Children today are growing up in an immersive digital media culture, with nearly continuous interaction with mobile applications (apps), including via parents' online behaviours. Child digital engagement has extended to the realm of health, where apps target a range of health promotion and disease management foci. The perceived value of health apps has resulted in their endorsement by child health organizations and prescription by clinicians, often without a complete understanding of data privacy and security. It is known that app developers routinely transmit user data to third parties to enhance user experiences or monetize the app. Although the data sharing practices of these third parties are largely unexplored, adult health app research indicates that commercial entities may be the recipients of personal and health data. In the case of children, serious safety and privacy issues can arise if health information is used for data- driven health product and service advertising without clinician consultation. Further, data aggregators may identify child users and create digital health dossiers that eventually impact on education or employment in adulthood. It is therefore critical to characterize the data sharing practices of child health apps and examine the advertising impact of transmitted data. We conducted a cross-sectional study of top user- rated mobile apps labeled for children under 12 years available in the Apple App store in Australia, Canada, the United Kingdom, and the United States as of July 2022. We aimed to: (1) characterize their data sharing practices through analyzing their network traffic; (2) identify the third parties who received the information transmitted from these apps. Building off previously reported methods, we created a parent/child dummy profile and measured network traffic analysis during simulated app use to identify transmission of 21 pre-specified types of user data and its network destinations. For identified data recipients, we examined their websites to categorize data recipients' main activities. Our analyses will enable the characterization of data being transmitted by child health apps, the entities receiving the data and their data sharing practices, and the resultant advertising (and potential health) impacts on children. This research will provide a crucially needed picture of the privacy risks to children associated with health app use.
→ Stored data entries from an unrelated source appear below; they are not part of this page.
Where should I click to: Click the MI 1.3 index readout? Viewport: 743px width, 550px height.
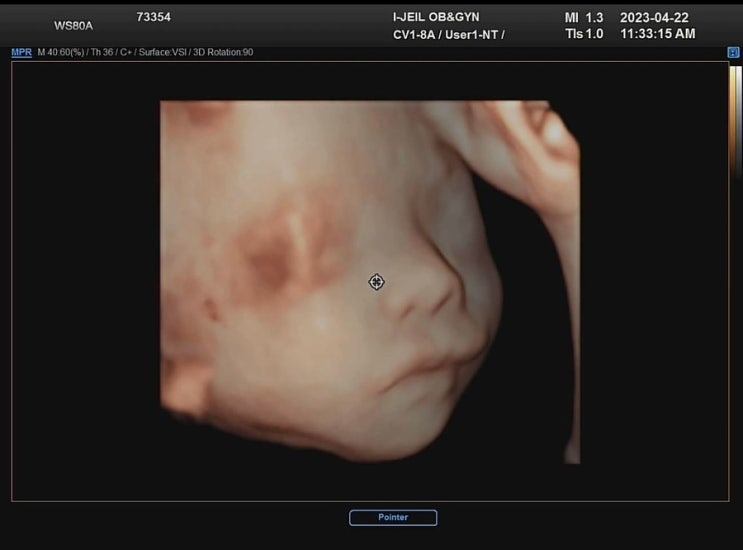click(584, 18)
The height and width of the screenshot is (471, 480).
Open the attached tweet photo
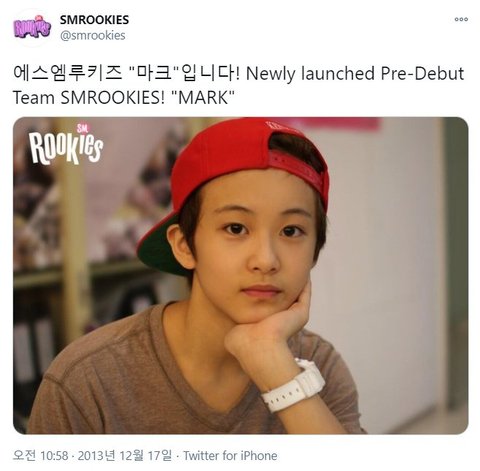coord(241,275)
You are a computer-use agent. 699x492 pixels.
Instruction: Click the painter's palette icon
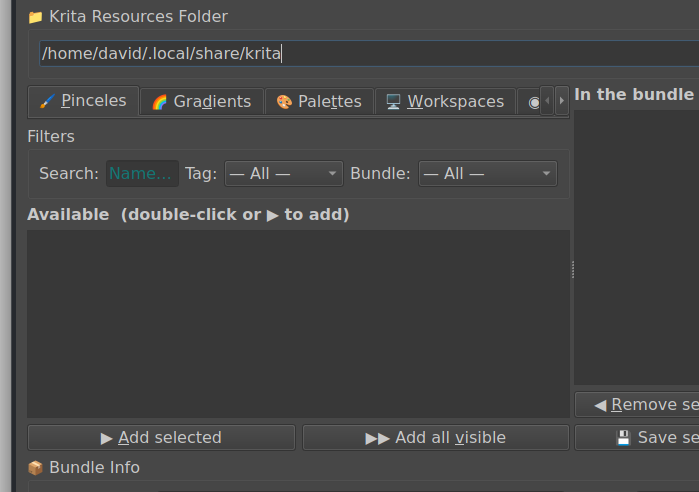pos(284,102)
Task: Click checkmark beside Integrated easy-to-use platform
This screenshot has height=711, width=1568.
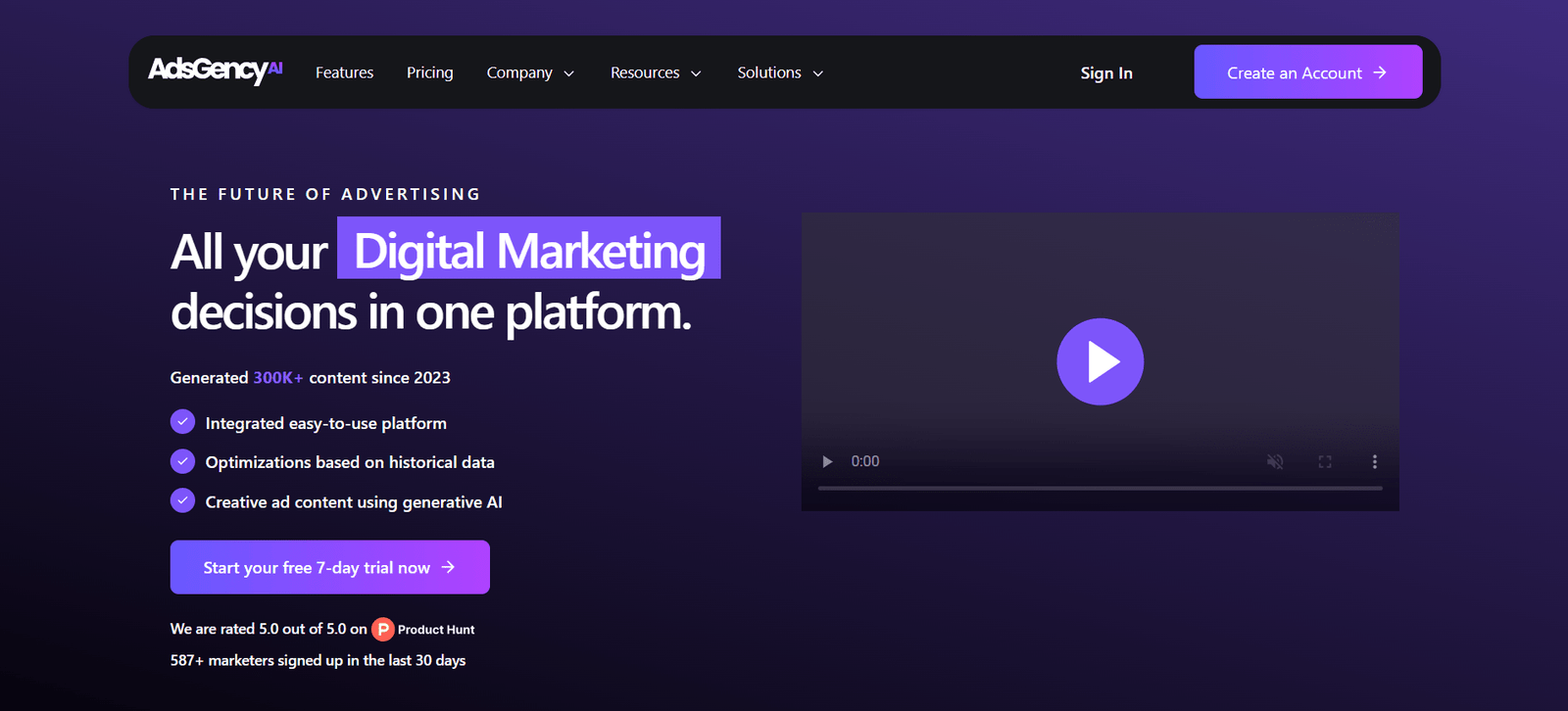Action: point(183,422)
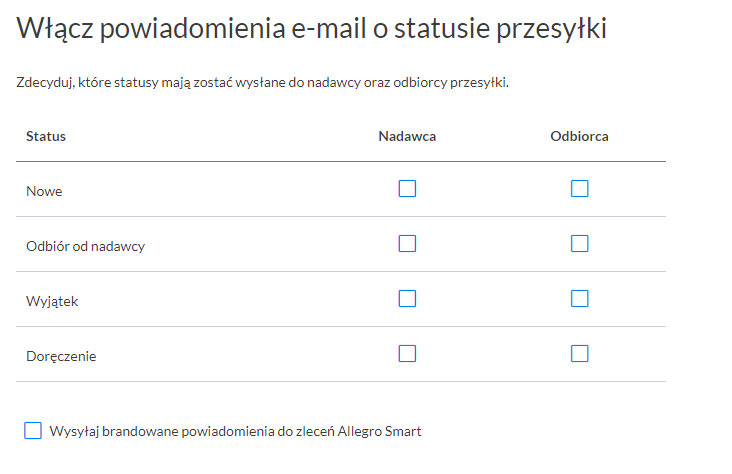Check Doręczenie box in Nadawca column

click(x=407, y=353)
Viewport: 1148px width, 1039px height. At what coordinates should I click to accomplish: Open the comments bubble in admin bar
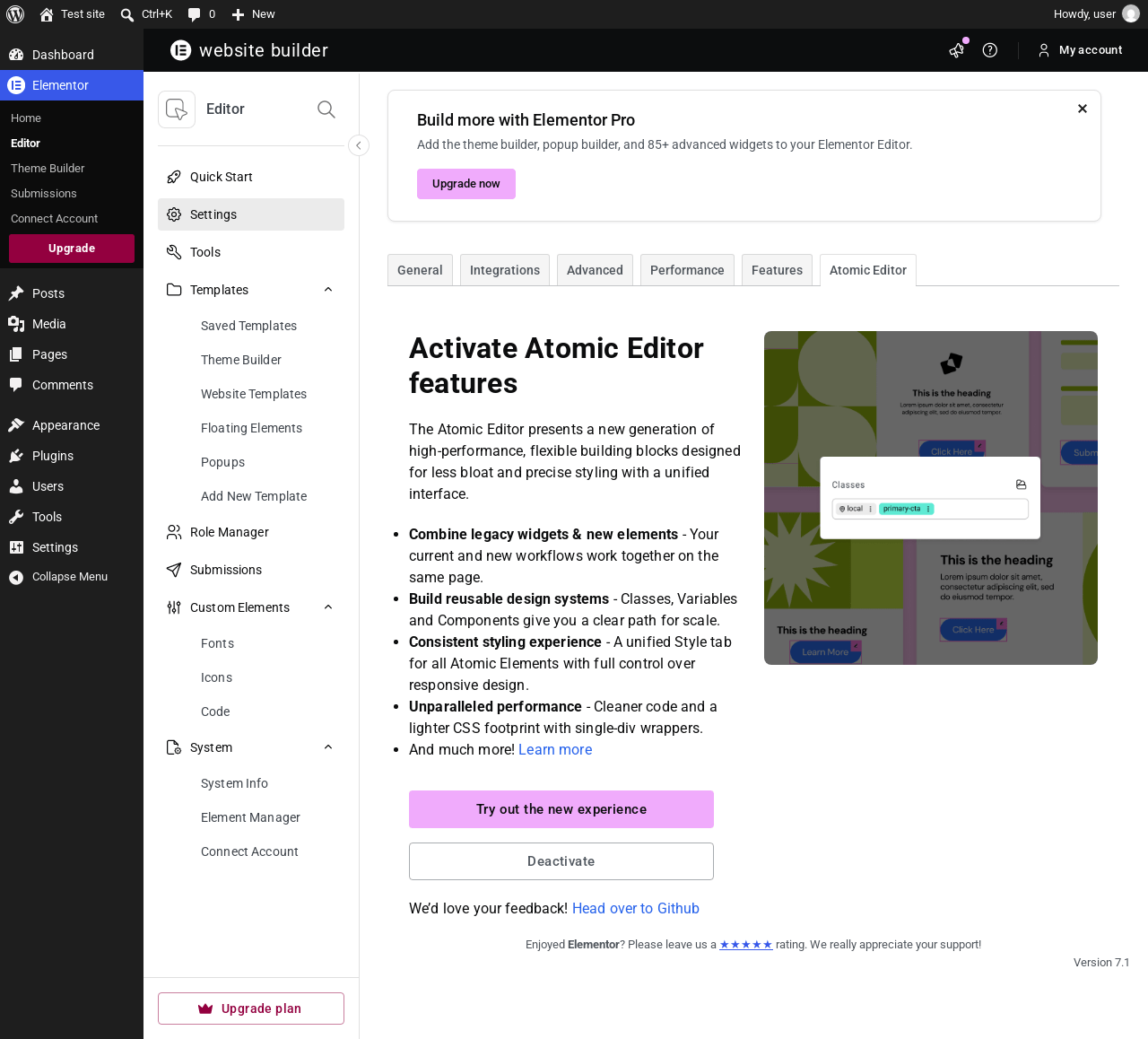coord(202,14)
This cross-sectional study is reported in accordance with the STROBE guideline (eTable 1) [1]. We conducted a network traffic and security analysis [2] to examine the data sharing practices of children's apps and a content analysis to describe the third party data recipients.

We included apps that: (1) are labeled in the app store for use by a child aged 12 or under or their parents; (2) are available for download in major English-speaking markets (Australia, Canada, United Kingdom (UK), US) through the Apple App Store; (3) report collecting user data; and (4) require the user to input at least one piece of data. We developed a crawling program that systematically searched the Australian, Canadian, UK, and US Apple App Stores and implemented it weekly from September 1 to September 28, 2021, using the keywords "kids," "kid," "children," and "child." The crawling program returned a list of the top 100 user-rated apps for each country store, which we screened to determine eligibility, classified by app store category, and ranked from highest to lowest user rating score. We sampled the top 5 scoring apps in each category. Using the app store metadata, we excluded all apps not available in English, not present in a top 100 list for the entire 4-week sampling period, requiring payment for download, or not updated within the previous 6 months. We excluded duplicate apps with the same title, vendor, and logo.

Pediatric clinicians on the author team created a dummy user profile that included demographic data, developmental stages, and health conditions for a parent/child dyad (eTable 2). Between February and July 2022, we downloaded apps to an iPhone 13 (iOS 14.5), and an iPhone XR (iOS 13.1.3) and used the mitmproxy tool [3] to expose and record all network (internet) HTTP(S) traffic. We purchased any subscriptions required, and then ran each app by logging in, clicking available buttons, adjusting settings, and using the information from the dummy profiles to explore all offered functionalities. For apps involving a parent and child, we used both iPhones to capture the network traffic for both user types. We manually reviewed all network traffic to identify transmissions of 21 pre-specified data types (e.g., name, birthdate) and recorded the domain name and IP address of the destination. We used Shodan.io, and ip2location.com to identify the geographical location of IP addresses, and the WHOIS public service to identify the recipient of the user data (termed "host"). By examining the websites of entities associated with the IP address and domain name, we categorized hosts as "first party" (i.e., app developers, parent company, and freelance app developers who make apps on their behalf), "third party" (i.e., entity providing some type of service to the developer), or both. [4] We further categorized third parties receiving user data as either "infrastructure" providers (i.e., provide services necessary for the app to function, including cloud services and content delivery networks) or analysis providers (i.e., collect and commercialize user data for the purposes of analytics, advertising, and/or engagement), which we considered higher risk in terms of privacy. We used descriptive statistics for analysis.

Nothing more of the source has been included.